The OTC market is strong in the U.S. while other world regions, such as parts of Europe and the Middle East, aren’t reporting much acceptance in this area. “In Europe, there is a slow acceptance of nonwovens into the OTC market,” Jacob Holm’s Mr. Guyomard said. “I think this is due in part to a lack of effort of manufacturers and markets not being able to incorporate OTC products.”
Mr. Al-Mahjad of SAAF agreed that the OTC market still has a way to go before it becomes a significant market for nonwovens. “The OTC market is not developed yet, and we do not expect any real significant change in the near future,” he said.
Meanwhile, manufacturers have hopes that the increasing aging population will have a big impact on the role of nonwovens in the medical market. “The aging population is going to drive nonwovens much like the baby boom drove the diaper market,” predicted Ms. Green.
With all the trends and predictions for the future of this diverse market, manufacturers admit that disposables continue to be the best role for nonwovens to play in this market. However, a lack of communication between manufacturers and consumers about how safe they are for the environment is, without a doubt, a major inhibitor to further growth.
“I believe that this industry could do a better job of promoting the use of nonwovens by providing consumers with better information,” said PGI’s Mr. Bishop. “The information would need to be specific from region to region with a full understanding of the disposal process specific to that region of the world.”
With traditional textiles being replaced with nonwovens and more regulations enforced throughout hospitals, reiterating the safety factor of disposable nonwovens has never sounded more appealing than it does right now. “We need to communicate directly to manufacturers that nonwoven products are not bad for the environment after disposal,” Mr. Lunde said. “Nonwovens provide a good role for us, and they offer no contamination. More communication about this is what really needs to be done.”
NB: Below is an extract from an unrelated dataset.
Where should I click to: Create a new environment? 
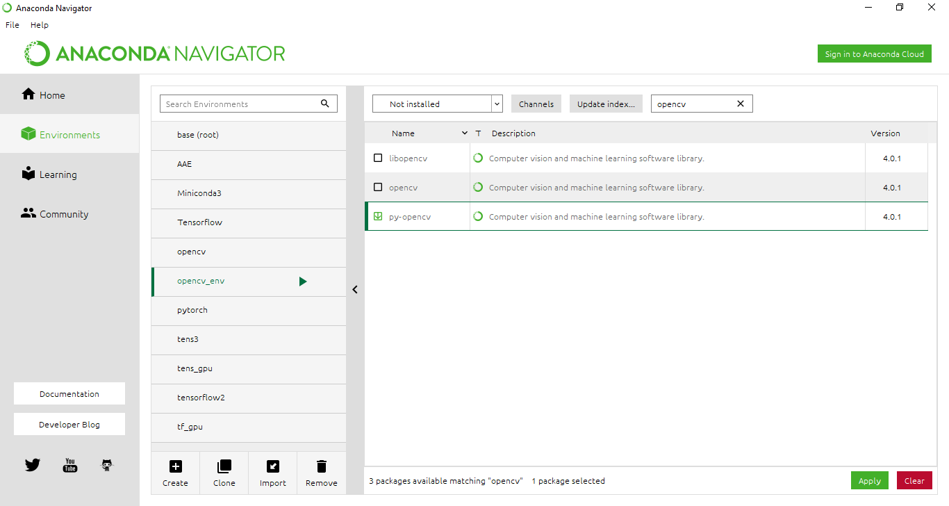175,473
Getting the message heard with disposables may take some time though. Keith Lauritsen, vice president of marketing at Green Bay Nonwovens, Green Bay, WI, noted that doctors are slow to make changes and implementing new products is a slow process, so it will take a good deal of time before all hospitals fully switch to disposables. Manufacturers still remain hopeful that people will become more educated about disposables ending up in landfills and incinerators and that this will then change their mindsets and result in higher nonwovens use. However, education is not the only factor that will shape the future of the medical market. The changing economy will also play a role.
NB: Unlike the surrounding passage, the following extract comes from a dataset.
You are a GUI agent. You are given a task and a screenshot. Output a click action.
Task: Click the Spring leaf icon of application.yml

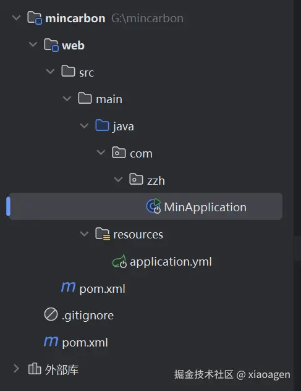119,261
“Although the medical market is not recession-proof, it is less impacted by the economy than the other markets,” Ms. Green pointed out. “This is because people will still need surgery and other medical procedures. Elective surgeries are fewer when the economy is soft.”
Manufacturers, consumers and hospital personnel will have to wait and see if communication increases and how new products and markets pan out for them.
“Nonwovens will continue to provide manufacturers of medical devices with a variety of cost-effective fabric solutions that they require,” BBA’s Mr. Britton said. “To the hospital user, there is no substitute for the reliability and efficacy of single-use medical devices.”